Paylaş
AB, Sudan Cumhurbaşkanı El Beşir’in Türkiye ziyaretine tepki göstermiş. Dönem Başkanı İsveç’in bir yetkilisi, Türkiye’den “AB ile dış politika uyumluluğu içinde olunmasını” istemiş.
ABD yetkilisi de Türkiye’nin Batı ile birlikte hareket etmesi gerektiğini vurgulamış.
Ömer El Beşir, İslam Ekonomik ve Ticari Daimi Komitesi’nin (İSEDAK) pazartesi günü İstanbul’da yapılacak liderler zirvesine katılacak.
Bu iki uyarıya karşı Cumhurbaşkanı da şöyle bir tepki vermiş:
“Onlar ne karışırmış ki. Kim kime nota veriyormuş. El Beşir’in katılacağı İSEDAK toplantısı bölgesel bir toplantı. İslam Konferansı Teşkilatı çerçevesi içerisinde yapılan bir toplantı bu. İkili bir ziyaret değil. Bunlar çok taraflı ziyaretler, milletlerarası bir örgütün üyeleri olarak herkes ziyaret ediyor.
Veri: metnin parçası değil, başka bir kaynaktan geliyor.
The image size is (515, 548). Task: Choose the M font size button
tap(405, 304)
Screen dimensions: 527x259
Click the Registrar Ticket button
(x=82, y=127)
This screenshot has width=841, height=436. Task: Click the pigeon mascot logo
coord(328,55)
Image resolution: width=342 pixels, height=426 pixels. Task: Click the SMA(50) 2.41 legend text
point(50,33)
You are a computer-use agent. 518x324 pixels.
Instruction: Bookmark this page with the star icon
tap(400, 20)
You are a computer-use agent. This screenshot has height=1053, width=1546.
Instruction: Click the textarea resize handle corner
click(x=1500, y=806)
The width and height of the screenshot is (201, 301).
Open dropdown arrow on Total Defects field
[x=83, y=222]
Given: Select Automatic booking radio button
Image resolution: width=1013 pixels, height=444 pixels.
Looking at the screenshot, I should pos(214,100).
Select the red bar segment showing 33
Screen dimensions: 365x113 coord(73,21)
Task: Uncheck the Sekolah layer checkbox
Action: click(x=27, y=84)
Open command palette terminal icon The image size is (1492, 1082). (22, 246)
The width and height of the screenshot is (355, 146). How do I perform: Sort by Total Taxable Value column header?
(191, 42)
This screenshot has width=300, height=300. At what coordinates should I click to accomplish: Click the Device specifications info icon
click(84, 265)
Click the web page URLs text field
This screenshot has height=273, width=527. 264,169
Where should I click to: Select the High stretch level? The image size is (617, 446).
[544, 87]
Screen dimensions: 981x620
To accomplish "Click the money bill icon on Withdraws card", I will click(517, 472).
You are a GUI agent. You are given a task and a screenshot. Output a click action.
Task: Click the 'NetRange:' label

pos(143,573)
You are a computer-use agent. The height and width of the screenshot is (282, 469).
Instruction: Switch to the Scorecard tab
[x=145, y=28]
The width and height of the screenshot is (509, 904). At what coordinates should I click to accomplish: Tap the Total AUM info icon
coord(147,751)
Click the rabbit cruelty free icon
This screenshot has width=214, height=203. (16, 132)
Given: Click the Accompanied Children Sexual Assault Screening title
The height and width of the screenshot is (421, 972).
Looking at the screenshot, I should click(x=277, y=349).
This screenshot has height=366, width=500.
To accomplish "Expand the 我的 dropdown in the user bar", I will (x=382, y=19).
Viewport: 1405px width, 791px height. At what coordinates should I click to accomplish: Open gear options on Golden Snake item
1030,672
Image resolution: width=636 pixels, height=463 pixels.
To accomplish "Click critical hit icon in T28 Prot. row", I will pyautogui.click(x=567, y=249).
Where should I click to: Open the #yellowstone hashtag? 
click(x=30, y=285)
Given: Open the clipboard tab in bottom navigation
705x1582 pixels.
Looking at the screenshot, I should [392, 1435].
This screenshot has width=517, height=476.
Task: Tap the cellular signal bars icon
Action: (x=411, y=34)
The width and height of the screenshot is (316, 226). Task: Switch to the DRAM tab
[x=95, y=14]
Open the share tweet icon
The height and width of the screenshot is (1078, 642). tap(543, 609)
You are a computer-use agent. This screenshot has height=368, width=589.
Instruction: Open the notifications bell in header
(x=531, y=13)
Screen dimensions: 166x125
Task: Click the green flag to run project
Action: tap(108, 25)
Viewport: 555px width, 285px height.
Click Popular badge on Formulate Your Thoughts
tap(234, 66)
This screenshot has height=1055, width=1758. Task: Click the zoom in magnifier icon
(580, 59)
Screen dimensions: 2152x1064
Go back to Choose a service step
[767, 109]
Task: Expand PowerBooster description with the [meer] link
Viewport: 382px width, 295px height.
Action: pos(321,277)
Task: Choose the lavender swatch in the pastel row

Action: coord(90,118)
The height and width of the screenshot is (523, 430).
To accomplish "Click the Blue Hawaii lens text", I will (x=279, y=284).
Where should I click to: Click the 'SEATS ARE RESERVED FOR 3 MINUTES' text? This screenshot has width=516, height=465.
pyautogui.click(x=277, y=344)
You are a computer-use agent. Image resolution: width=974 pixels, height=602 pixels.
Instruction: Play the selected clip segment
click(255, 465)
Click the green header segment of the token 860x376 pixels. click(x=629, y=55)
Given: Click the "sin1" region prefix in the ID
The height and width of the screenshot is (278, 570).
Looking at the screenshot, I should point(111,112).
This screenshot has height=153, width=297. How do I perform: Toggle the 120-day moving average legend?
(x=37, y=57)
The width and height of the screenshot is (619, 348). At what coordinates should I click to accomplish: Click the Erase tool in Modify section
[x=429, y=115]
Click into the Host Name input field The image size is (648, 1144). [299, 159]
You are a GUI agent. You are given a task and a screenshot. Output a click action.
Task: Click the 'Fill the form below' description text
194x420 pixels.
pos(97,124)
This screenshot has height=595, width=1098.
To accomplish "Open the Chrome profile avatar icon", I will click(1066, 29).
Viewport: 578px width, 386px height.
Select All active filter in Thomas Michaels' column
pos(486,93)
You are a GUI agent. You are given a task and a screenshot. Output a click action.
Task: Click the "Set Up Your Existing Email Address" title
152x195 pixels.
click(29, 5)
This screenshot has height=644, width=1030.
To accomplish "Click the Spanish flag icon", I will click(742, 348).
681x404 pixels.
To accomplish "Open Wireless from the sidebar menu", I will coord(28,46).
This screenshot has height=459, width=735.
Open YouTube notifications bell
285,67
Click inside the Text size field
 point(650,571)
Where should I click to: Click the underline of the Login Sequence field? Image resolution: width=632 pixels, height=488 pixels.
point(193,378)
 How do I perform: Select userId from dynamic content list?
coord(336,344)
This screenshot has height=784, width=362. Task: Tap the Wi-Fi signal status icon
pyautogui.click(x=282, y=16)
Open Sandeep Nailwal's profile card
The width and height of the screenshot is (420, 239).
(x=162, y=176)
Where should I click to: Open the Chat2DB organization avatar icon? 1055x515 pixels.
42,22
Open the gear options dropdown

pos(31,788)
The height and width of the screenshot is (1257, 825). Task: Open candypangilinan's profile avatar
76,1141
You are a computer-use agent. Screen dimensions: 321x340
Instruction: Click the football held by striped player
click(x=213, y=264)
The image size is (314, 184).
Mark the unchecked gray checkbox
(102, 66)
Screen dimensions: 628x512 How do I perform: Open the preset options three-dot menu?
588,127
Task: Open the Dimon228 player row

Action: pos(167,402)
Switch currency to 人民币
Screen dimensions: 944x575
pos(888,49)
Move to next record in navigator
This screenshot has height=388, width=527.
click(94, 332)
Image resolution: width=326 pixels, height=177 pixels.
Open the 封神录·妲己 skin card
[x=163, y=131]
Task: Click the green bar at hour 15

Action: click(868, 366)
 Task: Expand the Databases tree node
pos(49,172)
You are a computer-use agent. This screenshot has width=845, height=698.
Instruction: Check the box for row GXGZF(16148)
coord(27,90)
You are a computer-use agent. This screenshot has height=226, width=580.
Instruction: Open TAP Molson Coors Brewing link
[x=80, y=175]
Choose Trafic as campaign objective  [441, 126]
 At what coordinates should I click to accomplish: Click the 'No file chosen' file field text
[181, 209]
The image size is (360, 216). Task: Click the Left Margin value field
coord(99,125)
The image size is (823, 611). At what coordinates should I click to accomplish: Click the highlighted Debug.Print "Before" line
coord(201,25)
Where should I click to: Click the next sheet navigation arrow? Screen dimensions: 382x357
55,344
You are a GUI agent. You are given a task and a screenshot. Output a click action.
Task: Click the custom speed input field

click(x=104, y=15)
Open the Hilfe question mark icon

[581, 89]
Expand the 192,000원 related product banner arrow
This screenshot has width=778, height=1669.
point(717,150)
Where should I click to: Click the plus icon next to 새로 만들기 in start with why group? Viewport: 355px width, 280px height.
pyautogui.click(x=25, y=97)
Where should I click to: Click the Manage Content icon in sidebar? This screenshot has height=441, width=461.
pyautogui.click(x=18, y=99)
Dolayısıyla da herkesin böyle görmesi, böyle anlayışla davranması gerekir.”
Dışişleri Bakanı Ahmet Davutoğlu da Türkiye’nin uluslararası toplantılarda, tanımadığı halde, Kıbrıs Rum Kesimi’ni de misafir ettiğini söylemiş.
* * *
Beni konu Türkiye’ye yön vermeye başlayan düşünce haritası açısından ilgilendirdi.
Beşir’in karşı karşıya olduğu suçlama uluslararası arenada çok vahim bir suçlama.
AB ve ABD Türkiye’ye bu konuda Batı ile dış politika uyumluluğu içinde hareket etmesini salık veriyor.
Buna karşılık Türkiye AB’ye “Sen bana ne karışıyorsun ki” diyerek dışlayan bir cevap veriyor.
Hatta, Cumhurbaşkanı populist bir söylem ortaya koyarak, sanki AB Türkiye’nin bağımsızlığına sekte vurmaya çalışıyormuş gibi Türkiye’deki anti-AB tavrı kaşıyor.
* * *
Beni rahatsız eden meselenin özü şu:
Türkiye bir yandan Batı’ya dönük rotasını katiyen değiştirmediğini ısrarla söylerken; çok vahim bir iddia ve karar çerçevesinde AB ve ABD’nin takip ettiği yolu seçmiyor, İslam Konferansı Teşkilatı’nın abuk davetine sahip çıkıyor!
Eğer Türkiye; Cumhurbaşkanı’nın söylediği gibi Batı’ya dönük zihniyetini ve değerler sistemini değiştirmedi ise “Ne yapalım İSEDAK davet etmiş! demek yerine bizzat İslam Konferansı Teşkilatı nezdinde “Ne yapıyorsunuz siz!” diyerek tepki verirdi.
Başbakan nasıl Perez’i Davos’ta uyardı, aynı şiddette İslam Konferansı’nı da uyarabilirdi!
Dışişleri Bakanı’nın “Kıbrıs Rum Kesimi örneği” ise tamamen yanlış.
El Beşir ile ilgili karar Batılı ülkelerin ortak tavrı, halbuki Kıbrıs Rum Kesimi’ni tanımamak Türkiye’nin bireysel kararı!
Türkiye Rum Kesimi’ni kendi tanımıyor, sonra kendisi misafir ediyor.
Uluslararası çevreler Türkiye’nin böyle davranmasından sadece memnun olmuşlardır.
* * *
El Beşir’in cinayetlerine Batılı örgütler şiddetle tepki gösteriyorlar, İslam örgütleri ise oralı değil! Bu durum İslam Örgütü’nün sahip olduğu düşünce haritasının dışavurumu.
Öldürülen Müslüman ise tepki göster, değil ise oralı olma! Hatta, öldüren Müslüman değilse kıyamet kopar ama Müslümansa misafir et!
Türkiye Batı’ya “Sen bana karışamazsın” demek yerine İSEDAK’a “Sen ne halt ediyorsun!” diyebilseydi, tutarlı bir ülke olurdu.
Bu hali ile çift standartlı bir görünüm veriyor!